--- Items ---
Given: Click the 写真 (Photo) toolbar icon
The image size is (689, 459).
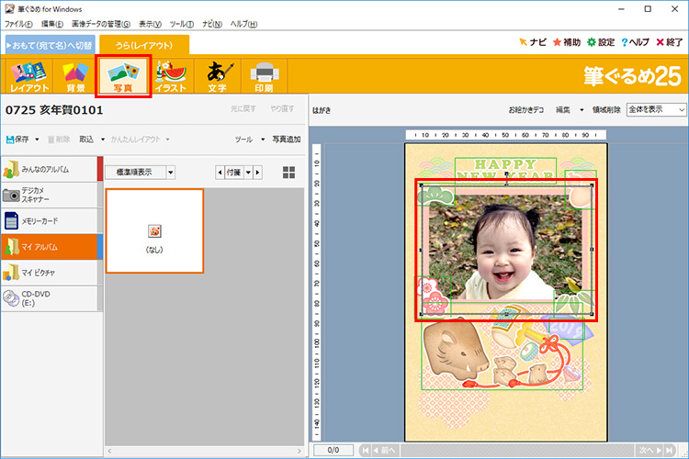Looking at the screenshot, I should tap(123, 75).
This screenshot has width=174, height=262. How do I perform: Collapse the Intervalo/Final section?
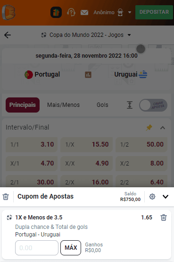tap(163, 128)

--- The request ---
Reproduce every item above verbatim, leaving out the pictures.

--- Correct response ---
Given: Click the 写真 (Photo) toolbar icon
The image size is (689, 459).
Looking at the screenshot, I should tap(123, 75).
This screenshot has width=174, height=262. How do I perform: Collapse the Intervalo/Final section?
tap(163, 128)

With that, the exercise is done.